[Stored entries]

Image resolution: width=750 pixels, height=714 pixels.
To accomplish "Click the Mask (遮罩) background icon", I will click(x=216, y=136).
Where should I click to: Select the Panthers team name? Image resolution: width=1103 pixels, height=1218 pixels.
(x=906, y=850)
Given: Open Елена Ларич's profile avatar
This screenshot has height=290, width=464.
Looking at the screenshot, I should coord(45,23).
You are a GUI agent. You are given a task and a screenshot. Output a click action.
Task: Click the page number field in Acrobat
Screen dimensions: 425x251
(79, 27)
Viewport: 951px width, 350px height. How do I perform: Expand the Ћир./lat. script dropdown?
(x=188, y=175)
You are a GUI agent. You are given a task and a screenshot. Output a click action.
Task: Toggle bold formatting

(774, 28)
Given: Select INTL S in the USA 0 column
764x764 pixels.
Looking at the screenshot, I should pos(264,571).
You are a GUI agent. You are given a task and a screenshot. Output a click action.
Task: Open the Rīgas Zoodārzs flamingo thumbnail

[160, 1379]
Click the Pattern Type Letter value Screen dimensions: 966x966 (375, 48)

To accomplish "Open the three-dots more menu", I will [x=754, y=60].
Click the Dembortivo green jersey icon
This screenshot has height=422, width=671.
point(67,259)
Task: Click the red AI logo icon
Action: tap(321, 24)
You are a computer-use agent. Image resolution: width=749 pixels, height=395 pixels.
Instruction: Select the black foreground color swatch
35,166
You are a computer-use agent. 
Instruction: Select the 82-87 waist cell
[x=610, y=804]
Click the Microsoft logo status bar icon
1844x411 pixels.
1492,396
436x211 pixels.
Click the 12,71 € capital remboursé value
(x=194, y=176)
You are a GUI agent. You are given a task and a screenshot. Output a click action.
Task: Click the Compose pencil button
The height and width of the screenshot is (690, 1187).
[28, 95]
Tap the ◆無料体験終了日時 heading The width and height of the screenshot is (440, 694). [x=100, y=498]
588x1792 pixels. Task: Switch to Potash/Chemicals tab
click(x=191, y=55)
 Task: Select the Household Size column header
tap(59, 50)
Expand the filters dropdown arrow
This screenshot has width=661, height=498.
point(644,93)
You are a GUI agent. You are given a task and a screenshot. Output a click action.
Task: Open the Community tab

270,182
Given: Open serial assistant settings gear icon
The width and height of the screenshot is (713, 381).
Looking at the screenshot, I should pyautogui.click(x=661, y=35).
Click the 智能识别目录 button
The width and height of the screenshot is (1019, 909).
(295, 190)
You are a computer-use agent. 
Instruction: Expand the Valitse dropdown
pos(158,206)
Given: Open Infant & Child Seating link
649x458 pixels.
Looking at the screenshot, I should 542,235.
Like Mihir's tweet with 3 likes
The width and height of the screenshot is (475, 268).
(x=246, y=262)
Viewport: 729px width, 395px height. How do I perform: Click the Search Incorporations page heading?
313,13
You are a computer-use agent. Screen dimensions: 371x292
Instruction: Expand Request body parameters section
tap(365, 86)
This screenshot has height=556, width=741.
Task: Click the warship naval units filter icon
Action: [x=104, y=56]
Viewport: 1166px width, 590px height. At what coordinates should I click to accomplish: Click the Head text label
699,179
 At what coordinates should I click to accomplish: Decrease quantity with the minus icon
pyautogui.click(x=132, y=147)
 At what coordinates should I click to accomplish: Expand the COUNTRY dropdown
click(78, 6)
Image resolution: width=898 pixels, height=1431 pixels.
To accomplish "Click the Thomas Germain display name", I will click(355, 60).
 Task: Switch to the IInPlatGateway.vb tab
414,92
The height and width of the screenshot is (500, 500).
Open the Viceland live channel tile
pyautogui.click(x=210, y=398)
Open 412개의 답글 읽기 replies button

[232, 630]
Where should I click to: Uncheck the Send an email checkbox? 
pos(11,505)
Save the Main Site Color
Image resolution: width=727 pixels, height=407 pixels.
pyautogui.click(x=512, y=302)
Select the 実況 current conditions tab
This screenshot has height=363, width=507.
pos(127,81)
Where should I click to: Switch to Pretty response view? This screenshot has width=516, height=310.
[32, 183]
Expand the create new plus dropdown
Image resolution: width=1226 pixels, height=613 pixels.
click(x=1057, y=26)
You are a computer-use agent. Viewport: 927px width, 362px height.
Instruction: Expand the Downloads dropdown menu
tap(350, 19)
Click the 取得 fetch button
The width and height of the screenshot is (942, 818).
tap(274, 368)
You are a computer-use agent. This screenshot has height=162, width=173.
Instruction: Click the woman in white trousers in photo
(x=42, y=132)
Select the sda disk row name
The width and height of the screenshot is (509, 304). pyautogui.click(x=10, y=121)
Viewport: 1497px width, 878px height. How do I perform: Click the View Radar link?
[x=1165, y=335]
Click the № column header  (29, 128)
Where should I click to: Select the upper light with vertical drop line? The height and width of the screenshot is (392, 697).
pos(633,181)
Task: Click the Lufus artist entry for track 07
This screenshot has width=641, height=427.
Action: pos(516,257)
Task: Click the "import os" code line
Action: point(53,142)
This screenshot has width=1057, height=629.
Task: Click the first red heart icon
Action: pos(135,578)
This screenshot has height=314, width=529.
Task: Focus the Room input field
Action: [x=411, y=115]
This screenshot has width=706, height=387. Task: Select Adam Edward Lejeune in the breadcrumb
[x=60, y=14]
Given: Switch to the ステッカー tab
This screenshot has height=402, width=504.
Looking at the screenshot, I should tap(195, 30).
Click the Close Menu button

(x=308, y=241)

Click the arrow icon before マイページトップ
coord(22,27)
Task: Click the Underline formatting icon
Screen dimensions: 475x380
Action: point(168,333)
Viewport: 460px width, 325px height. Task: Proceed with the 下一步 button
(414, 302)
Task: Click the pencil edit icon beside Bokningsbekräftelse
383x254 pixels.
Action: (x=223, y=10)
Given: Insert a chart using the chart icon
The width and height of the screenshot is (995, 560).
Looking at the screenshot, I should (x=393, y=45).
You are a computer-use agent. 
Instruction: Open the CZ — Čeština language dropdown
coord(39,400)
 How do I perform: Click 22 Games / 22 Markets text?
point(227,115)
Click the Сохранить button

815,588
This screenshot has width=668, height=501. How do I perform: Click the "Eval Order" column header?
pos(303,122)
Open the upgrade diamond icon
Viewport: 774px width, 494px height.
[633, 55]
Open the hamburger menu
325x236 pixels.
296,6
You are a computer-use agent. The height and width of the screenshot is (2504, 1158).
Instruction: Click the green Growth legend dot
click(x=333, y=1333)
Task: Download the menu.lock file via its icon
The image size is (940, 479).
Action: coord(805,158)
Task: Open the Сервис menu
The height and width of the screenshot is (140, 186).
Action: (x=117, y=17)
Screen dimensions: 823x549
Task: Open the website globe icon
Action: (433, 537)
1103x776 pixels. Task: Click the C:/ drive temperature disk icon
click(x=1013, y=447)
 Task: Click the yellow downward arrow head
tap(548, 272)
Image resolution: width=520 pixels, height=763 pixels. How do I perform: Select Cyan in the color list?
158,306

**What the task asks:** Give back, exactly as written, the stretch from the line with "Instruction: Select the black" through the line with "Tap the ◆無料体験終了日時", and no other lines from the records above.

**Task result:**
Instruction: Select the black foreground color swatch
35,166
You are a computer-use agent. 
Instruction: Select the 82-87 waist cell
[x=610, y=804]
Click the Microsoft logo status bar icon
1844x411 pixels.
1492,396
436x211 pixels.
Click the 12,71 € capital remboursé value
(x=194, y=176)
You are a GUI agent. You are given a task and a screenshot. Output a click action.
Task: Click the Compose pencil button
The height and width of the screenshot is (690, 1187).
[28, 95]
Tap the ◆無料体験終了日時 heading The width and height of the screenshot is (440, 694). [x=100, y=498]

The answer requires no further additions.